### What is needed
Repeat exactly, and only, the lines of the entries below from the one with "Given: Open the three-dot More options menu" through the one with "Given: Sort by the Feedback column header", both ends included.

Saved entries

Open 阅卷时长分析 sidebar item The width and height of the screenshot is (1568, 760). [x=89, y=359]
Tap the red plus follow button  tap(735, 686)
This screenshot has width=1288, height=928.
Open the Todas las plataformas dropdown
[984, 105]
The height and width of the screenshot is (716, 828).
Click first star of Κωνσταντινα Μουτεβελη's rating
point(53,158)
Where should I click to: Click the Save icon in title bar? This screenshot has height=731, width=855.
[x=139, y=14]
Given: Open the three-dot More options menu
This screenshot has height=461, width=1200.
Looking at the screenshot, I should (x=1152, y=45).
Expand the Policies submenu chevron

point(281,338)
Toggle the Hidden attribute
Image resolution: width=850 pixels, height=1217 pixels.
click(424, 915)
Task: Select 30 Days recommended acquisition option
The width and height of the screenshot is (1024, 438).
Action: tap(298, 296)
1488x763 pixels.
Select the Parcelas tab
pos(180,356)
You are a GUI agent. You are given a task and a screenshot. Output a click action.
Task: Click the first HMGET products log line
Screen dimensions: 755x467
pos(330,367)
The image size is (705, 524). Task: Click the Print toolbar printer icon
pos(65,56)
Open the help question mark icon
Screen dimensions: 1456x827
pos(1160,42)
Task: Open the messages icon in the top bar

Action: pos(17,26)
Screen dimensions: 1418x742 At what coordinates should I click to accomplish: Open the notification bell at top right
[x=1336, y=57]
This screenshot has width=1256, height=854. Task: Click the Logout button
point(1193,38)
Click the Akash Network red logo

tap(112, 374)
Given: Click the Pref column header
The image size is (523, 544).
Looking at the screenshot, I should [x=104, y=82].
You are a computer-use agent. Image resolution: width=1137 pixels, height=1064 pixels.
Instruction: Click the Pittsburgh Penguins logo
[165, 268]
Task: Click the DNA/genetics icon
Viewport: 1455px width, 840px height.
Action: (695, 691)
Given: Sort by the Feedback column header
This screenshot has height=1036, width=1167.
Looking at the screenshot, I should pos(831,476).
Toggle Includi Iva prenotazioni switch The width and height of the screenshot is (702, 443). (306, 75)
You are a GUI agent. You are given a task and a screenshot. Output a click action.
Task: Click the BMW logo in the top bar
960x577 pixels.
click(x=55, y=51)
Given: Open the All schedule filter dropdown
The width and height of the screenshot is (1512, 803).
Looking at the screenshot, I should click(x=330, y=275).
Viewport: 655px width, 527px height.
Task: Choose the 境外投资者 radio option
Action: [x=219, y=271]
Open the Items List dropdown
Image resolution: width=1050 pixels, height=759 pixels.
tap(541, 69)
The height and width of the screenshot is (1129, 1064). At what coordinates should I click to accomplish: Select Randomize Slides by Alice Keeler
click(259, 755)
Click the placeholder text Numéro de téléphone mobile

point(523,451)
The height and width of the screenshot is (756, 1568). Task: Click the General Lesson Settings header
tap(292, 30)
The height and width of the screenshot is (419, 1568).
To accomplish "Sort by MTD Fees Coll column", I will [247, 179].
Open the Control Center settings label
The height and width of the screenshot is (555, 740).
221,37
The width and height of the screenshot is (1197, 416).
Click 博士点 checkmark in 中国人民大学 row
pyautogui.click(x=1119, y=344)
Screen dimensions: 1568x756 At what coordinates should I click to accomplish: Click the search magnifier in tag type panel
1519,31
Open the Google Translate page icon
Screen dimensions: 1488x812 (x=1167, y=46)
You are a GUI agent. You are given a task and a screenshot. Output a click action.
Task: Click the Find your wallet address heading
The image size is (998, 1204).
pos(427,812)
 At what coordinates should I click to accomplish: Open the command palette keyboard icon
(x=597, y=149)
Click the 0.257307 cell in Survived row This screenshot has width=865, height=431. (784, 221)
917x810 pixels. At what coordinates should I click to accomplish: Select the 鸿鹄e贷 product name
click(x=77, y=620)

### Solution for this problem
Given: Open the three-dot More options menu
This screenshot has height=461, width=1200.
Looking at the screenshot, I should (x=1152, y=45).
Expand the Policies submenu chevron

point(281,338)
Toggle the Hidden attribute
Image resolution: width=850 pixels, height=1217 pixels.
click(424, 915)
Task: Select 30 Days recommended acquisition option
The width and height of the screenshot is (1024, 438).
Action: tap(298, 296)
1488x763 pixels.
Select the Parcelas tab
pos(180,356)
You are a GUI agent. You are given a task and a screenshot. Output a click action.
Task: Click the first HMGET products log line
Screen dimensions: 755x467
pos(330,367)
The image size is (705, 524). Task: Click the Print toolbar printer icon
pos(65,56)
Open the help question mark icon
Screen dimensions: 1456x827
pos(1160,42)
Task: Open the messages icon in the top bar

Action: pos(17,26)
Screen dimensions: 1418x742 At what coordinates should I click to accomplish: Open the notification bell at top right
[x=1336, y=57]
This screenshot has width=1256, height=854. Task: Click the Logout button
point(1193,38)
Click the Akash Network red logo

tap(112, 374)
Given: Click the Pref column header
The image size is (523, 544).
Looking at the screenshot, I should [x=104, y=82].
You are a computer-use agent. Image resolution: width=1137 pixels, height=1064 pixels.
Instruction: Click the Pittsburgh Penguins logo
[165, 268]
Task: Click the DNA/genetics icon
Viewport: 1455px width, 840px height.
Action: (695, 691)
Given: Sort by the Feedback column header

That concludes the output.